» PAGE EXCERPT
--- Start ---

Ericsson Interview III: The Search For Spock

Reehight.

This was the big one, Tuesday: the third and final Ericsson interview. Unable to find overnight lodgings in Basingstoke at short notice - hotels in Basingstoke are actually surprisingly few and far between - I plumped for a hotel in Winchester, the next station but one down the line. Winchester is where archaeologist buddy-of-mine Phil went to university and he seemed to enjoy it. It is rather nice to look at, though it is... well, steep. The Westgate Hotel, which I'd selected based on its proximity to the station turned out to be hotel rooms above a pub. You know how you get houses where it seems like every single room was added individually as an afterthought? Fire doors and stairs and low ceilings and not a single straight corridor anywhere in the maze? If you stayed in Bene't Street while studying at Corpus then you'll know exactly what I'm talking about. Anyway, it was like that. Room was uninspiring - miserably dull light bulb, curtains which wouldn't close adequately, a scenic view of some back alleys and bins, useless furniture, no coathangers or coathooks, wonky television bracket with the television itself propped horizontal by a book... it goes on. Pretty miserable, especially for £80 for the night, £20 more than I paid at the Travel Inn last time. I don't intend to stay there again.

Sometimes you just want warm grease in a bun so I went to McDonalds for food. It was cheaper than dining in, if nothing else. Checked my gigantic list of test questions before attempting futilely to get to bed... noises outside my door until past 11pm and a humming in the alley until nearly 1am would have kept me awake but these days I can sleep through that kind of thing (too much time spent dozing on the bus to work, *cough*) so it was really more my weekend sleep schedule (sleep at 1, wake at 11) which scuppered my attempt at an early night, than anything else.

Got up at 6:40, ate an apple for breakfast - wakes you up faster than coffee, better for you, also, I like apples and don't like coffee. It was a gloriously warm and sunny day already. Caught the train to Basingstoke - 20 minutes, significantly shorter than my current 75-minute morning commute on the bus, so I could conceivably live in Winchester if I got the job. Hung around enjoying the sun because I was ahead of schedule, and whom did I spy? Well, a guy I've never mentioned before, actually, guy called Mike, whom I'd met at the previous interview. So we shared a cab.

Gradually people accumulated around our table in the Ericsson canteen that morning. I think it's a good thing to arrive early for an interview because that means you get to start the conversation - other people have to elbow their way into the crowd of strangers. Several people mentioned the flaky recruitment process which they'd experienced, including one girl who'd apparently been told to come on the wrong day and was taken away before any of the actual assessments began! The poor soul. Others had come on the day before or after their final exams. I, for one, had had no such problems. Lucky me.

So there was the usual talk about what the jobs (three posts going, eight applicants, relatively good odds, all things considered) consisted of, Q&A with some of their recent graduate intake, all informative, all of it giving me the best feeling about the job itself since I interviewed for Data Connection.

First assessment was a presentation. Here is a brief about Rick's Cafe Bar. He has to choose between refurbishing his bar and opening a new one - perform a cost analysis and advise him. Sometimes you're just in the right gear for this kind of challenge and that day I think I was. I couldn't tell you how good my presentation technique was, I mean, it was one of the best I've done but I've not done many and the more I think about it the more I think about things I could have done differently/better. Getting less confident even as I write this, in fact. My interviewer asked me a few questions which I fielded as well as I could, in contrast to several people who reported they'd finished extremely early and/or been asked no questions at all. Good sign? Who can say?

--- End ---

» EXERCISE TASK 1
Answer these questions from the interview account:
(a) How much did the Westgate Hotel cost for the night?
(b) How long did the train ride from Winchester to Basingstoke take?
(c) How many posts were going, and how many applicants were there?
» EXERCISE TASK 2
Count the lines of the records that contain the string "Where", treating uppercase and lowercase as different. Reply with the number alone.

» RECORDS
--- Start ---

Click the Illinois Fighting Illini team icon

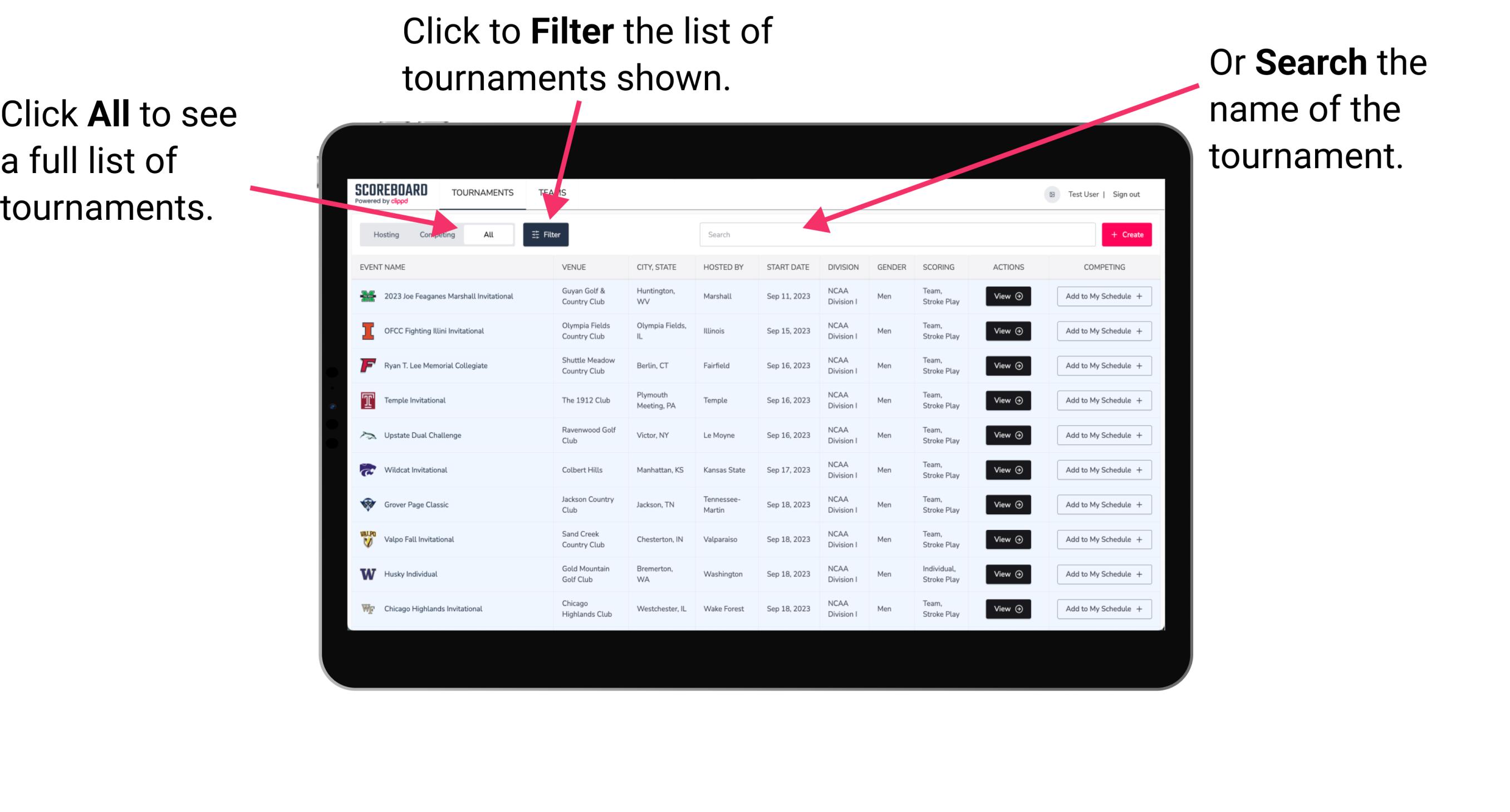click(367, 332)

--- End ---
--- Start ---

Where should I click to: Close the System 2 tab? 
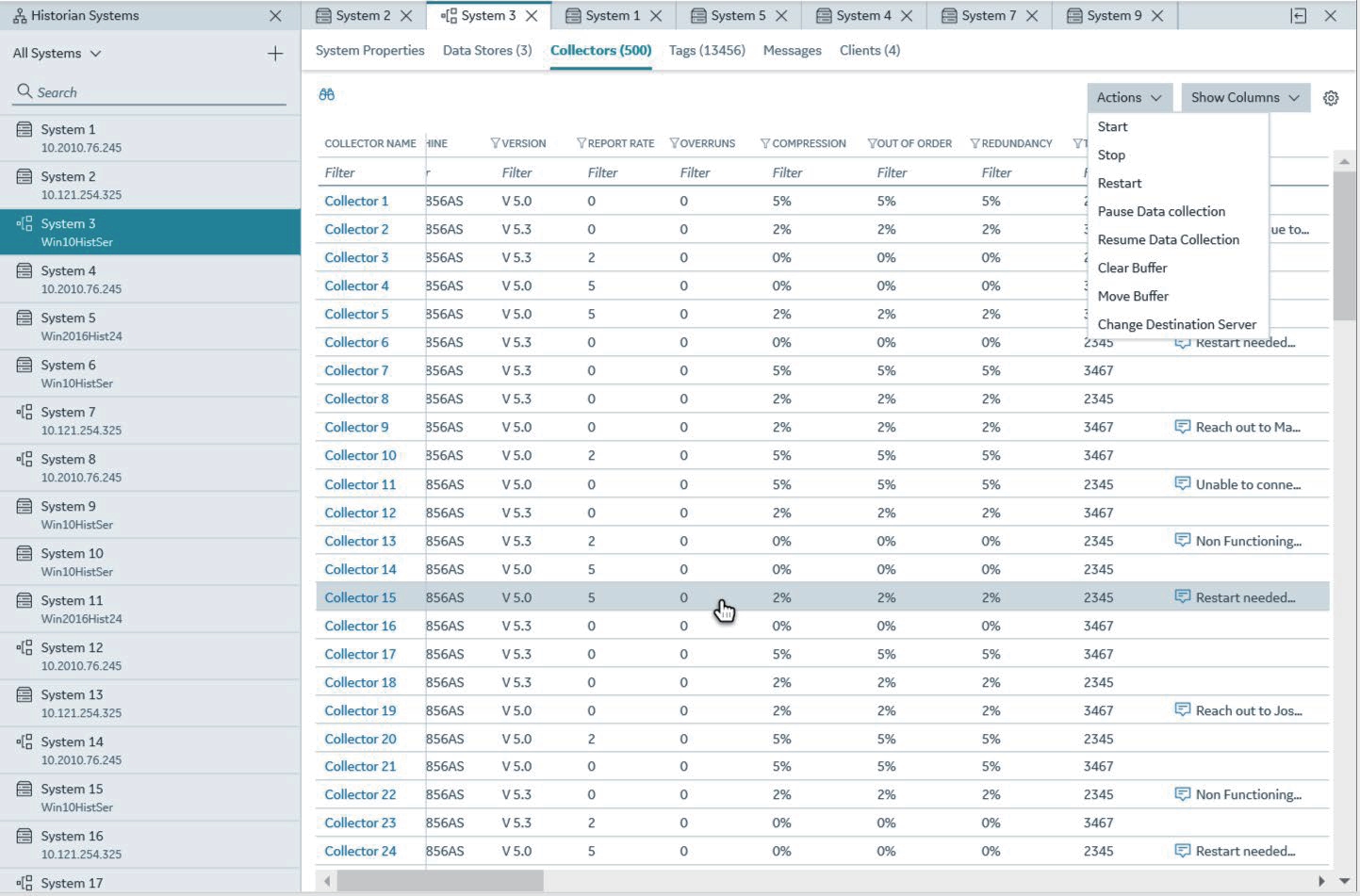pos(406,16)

--- End ---
--- Start ---

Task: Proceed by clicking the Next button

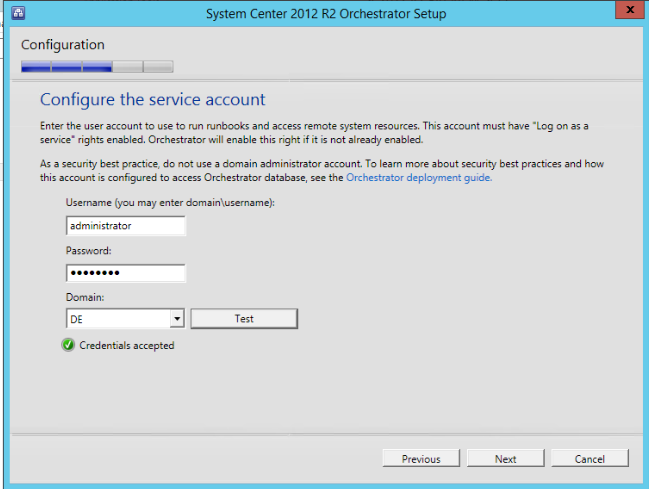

--- End ---

» CORRECT ANSWER 1
(a) £80
(b) 20 minutes
(c) Three posts and eight applicants

» CORRECT ANSWER 2
1